MITO, RELIGIÃO E MAGIA PRIMITIVAS
A
atividade humana sempre esteve relacionada com uma certa visão do mundo, visão
esta que, aparentemente, nunca se limitou ao mundo sensível. O ser humano
conserva de maneira permanente a noção ou a obsessão de um prolongamento do seu
universo, de um mundo a que chama de sobrenatural.
Daí originou-se a Mitologia da
antigüidade, todos os mitos que se encontram entre os povos chamados primitivos
e cuja explicação poderá ser encontrada através de uma infinidade de publicações.
Esses mitos, muitas vezes se nos afiguram estranhos, desconcertantes, ou mesmo
de uma ingenuidade infantil. Entretanto, a nossa preocupação é alcançar,
através de suas excentricidades, o conteúdo humano que encerram.
Foi por intermédio dos mitos que,
ao longo dos séculos, milhões de almas se reanimaram e exaltaram. Eles fazem
parte da espiritualidade humana e são a fonte de inspiração de obras poéticas e
artísticas. O mito é considerado a “explicação pelo sobrenatural”.
Os primitivos, longe de serem
espíritos meramente positivos e práticos, possuíam uma faculdade de percepção
distinta do comum e seu pensamento impermeável à experiência nos moldes em que
a aceitamos. O mito, antes de tudo, é uma forma de vida. O primitivo acredita
captar as realidades do além numa experiência imediata, onde sentimentos e
emoções desempenham papel predominante. A mentalidade primitiva ou pensamento
mítico representa um grau na evolução própria do homem das sociedades antigas,
presente em todo espírito humano e que a mentalidade positiva nunca chega a
eliminar.
O mito é diferente da religião e
nem toda religião é mitológica, como querem alguns. Contudo, a religião é,
essencialmente, um conjunto de crenças e de práticas que advoga a noção de um
mundo sobrenatural, simultaneamente, um esforço no sentido de entrar em contato
com ele. O religioso é o “sagrado”, o que é separado do profano, por obrigações
ritualisticamente próprias.
Mitos são criações tradicionais e
lendárias que procuram, para o povo antigo, explicar certos fatos apelando para
o sobrenatural, racionalmente não compreendido. Mitologia designa, não só o
conjunto de mitos imaginados por um povo, como também o estudo deles. Entre
todas as mitologias, por uma repercussão na arte, na literatura, na
arquitetura, escultura, a que nos chega com mais importância é a mitologia
grega. O conhecimento dessa mitologia faz parte de toda a cultura ocidental.
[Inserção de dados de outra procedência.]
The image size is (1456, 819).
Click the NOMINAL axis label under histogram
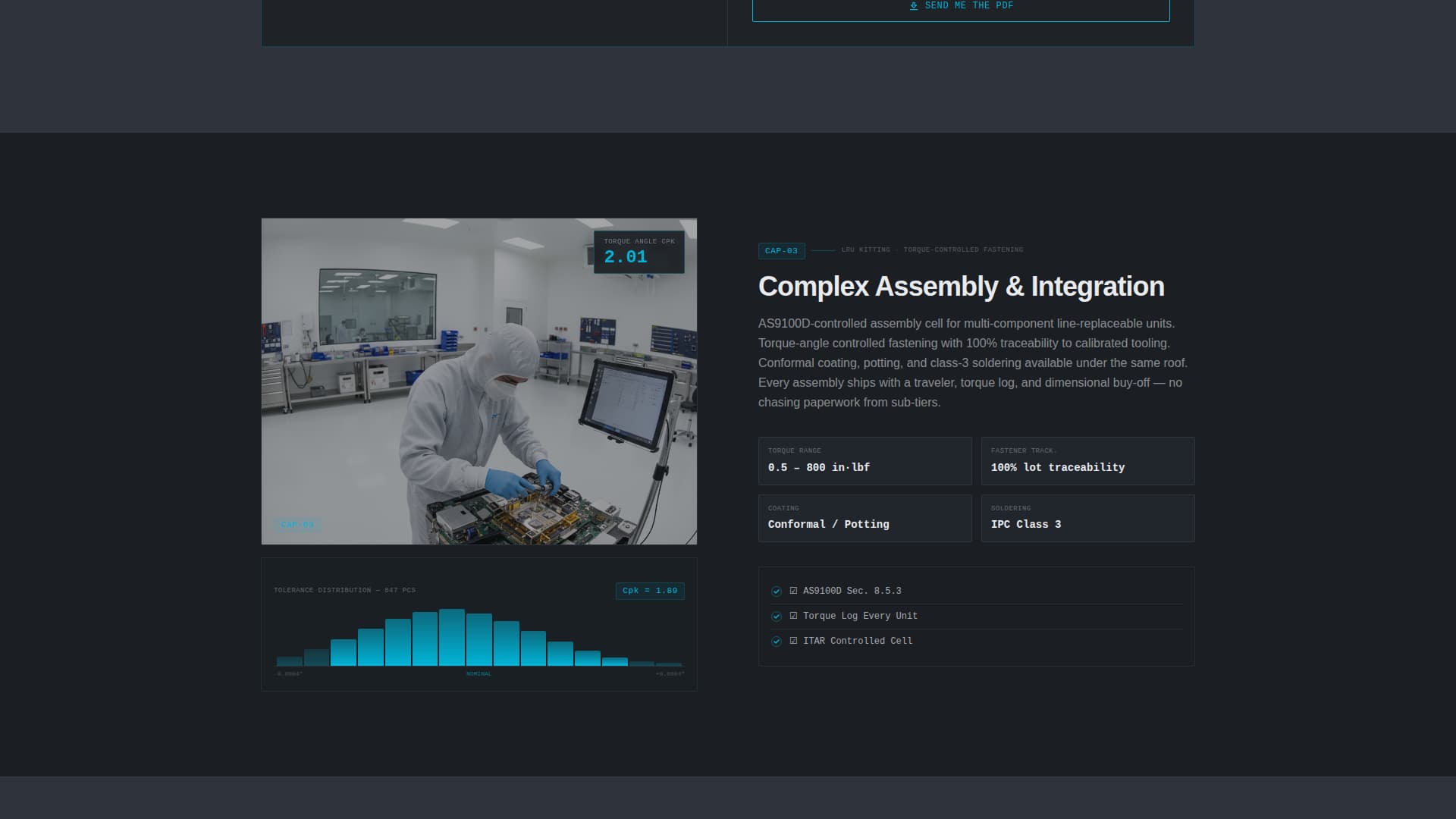tap(479, 674)
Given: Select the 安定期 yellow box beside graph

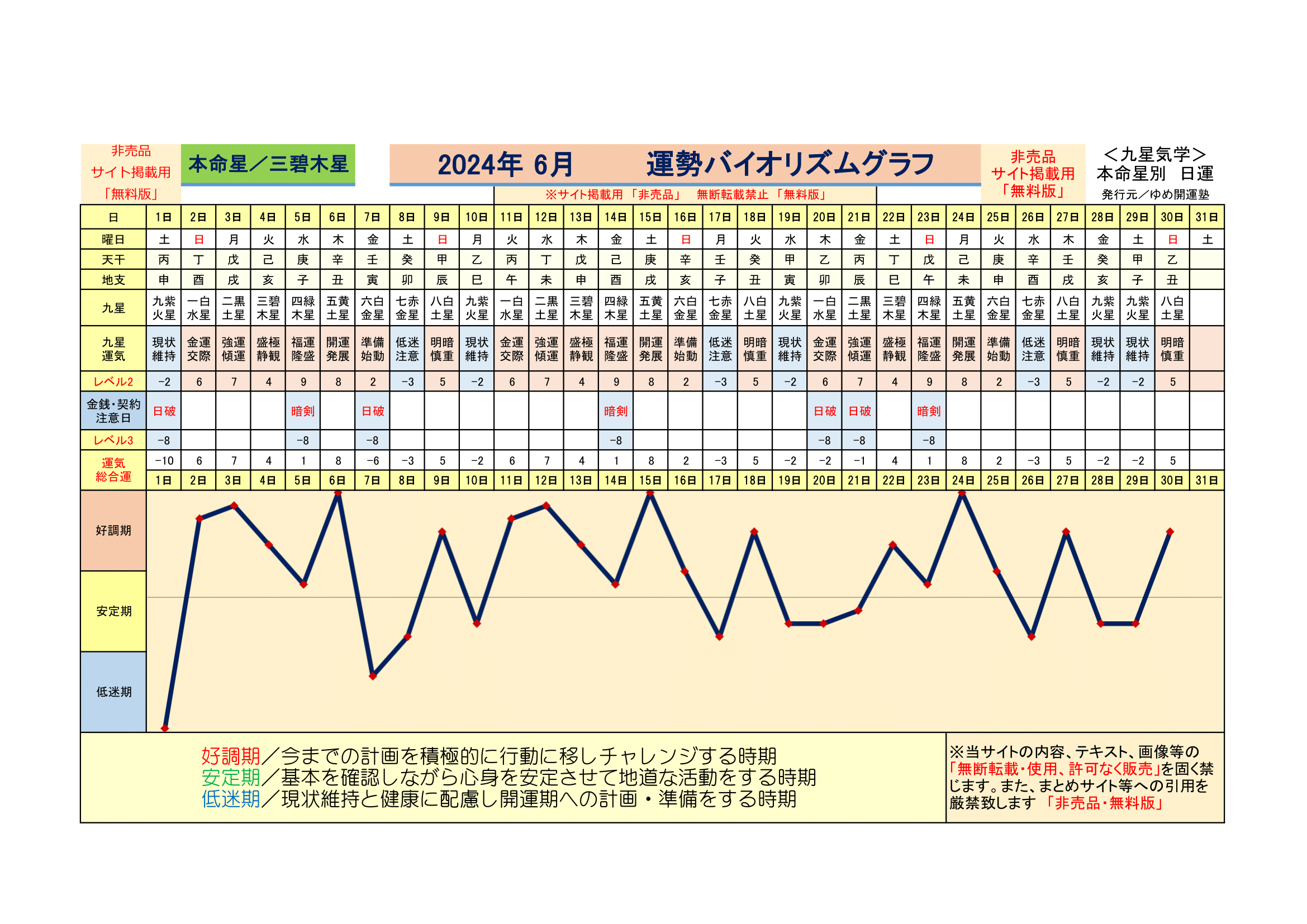Looking at the screenshot, I should pyautogui.click(x=113, y=611).
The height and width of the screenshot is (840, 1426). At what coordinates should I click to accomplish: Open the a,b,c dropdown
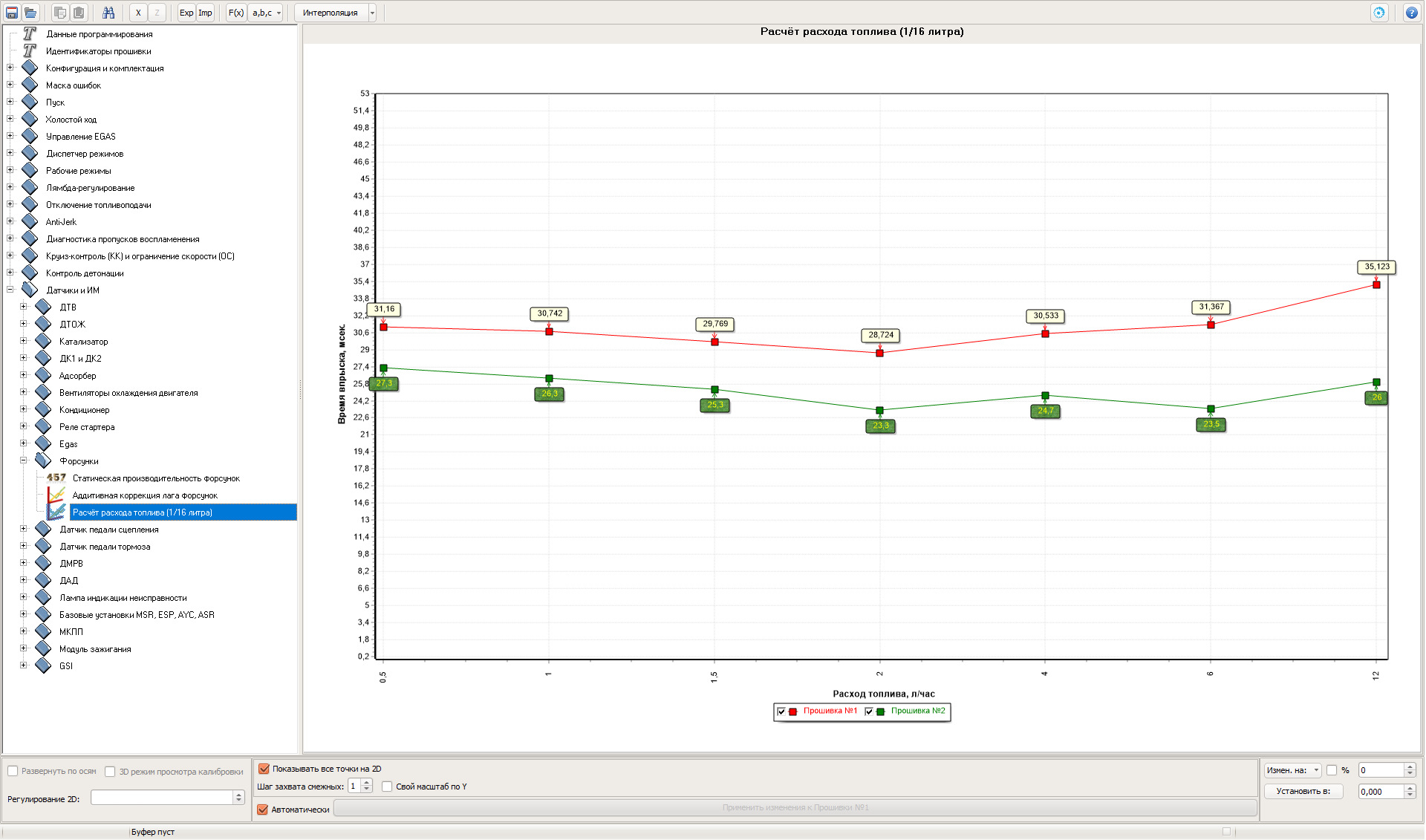coord(266,13)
Menos conhecida, porém com o mesmo valor para a raça humana está a mitologia
oriental, em que se sobressaem a Índia e a China.
O homem, em si mesmo, tem sempre,
desde épocas as mais distantes, o mundo como um conjunto de mistérios, e ele
tem procurado incansavelmente compreender e nesse sentido, dado a esses
aspectos inúmeras interpretações.
Entre esses mistérios aparentemente
insolúveis estão o raio, o trovão, o movimento das nuvens, a queda da chuva e
das neves, o ruído do vento, o amanhecer e o anoitecer, as fases da lua, a
marcha dos astros, o vôo dos pássaros, o nado dos peixes, o florescer das
plantas, a vida e contato sexual dos animais, enfim, tudo que pode ser
percebido pelos sentidos.
O progresso habitou com o tempo
nosso planeta, apesar disso, o homem continua vítima de numerosas fantasias e
superstições, encobertas de resplandecentes roupagens religiosas, filosóficas e
psicológicas. Desse modo, continua ele a desesperar-se diante de enigmas como
os da origem do universo, de como foi ele criado, de onde procede a vida, como
surgiu a raça humana e todas as conseqüências do labor insolúvel da mente
humana.
Quando o ser humano ainda era só,
nas cavernas espalhadas pelo globo, era tão só, que quaisquer que fossem as
manifestações dos elementos da natureza, tal fato o intimidava. Tudo indicava a
ele um poder maior, com maiores realizações, sem qualquer possibilidade de
domínio por parte dele. Daí começar esse homem a reverenciar esses aspectos e
dar a eles a sensação de divindade. Nasceu aí a primeira tentativa de
compreender a natureza. Relacionava sempre suas atividades às manifestações
naturais, como por exemplo, que ele tomasse iniciativa de qualquer prática para
uma satisfação pessoal e logo após um desses aspectos da natureza fosse
percebido – e sempre o era – tomava como indício de alguma mensagem divina.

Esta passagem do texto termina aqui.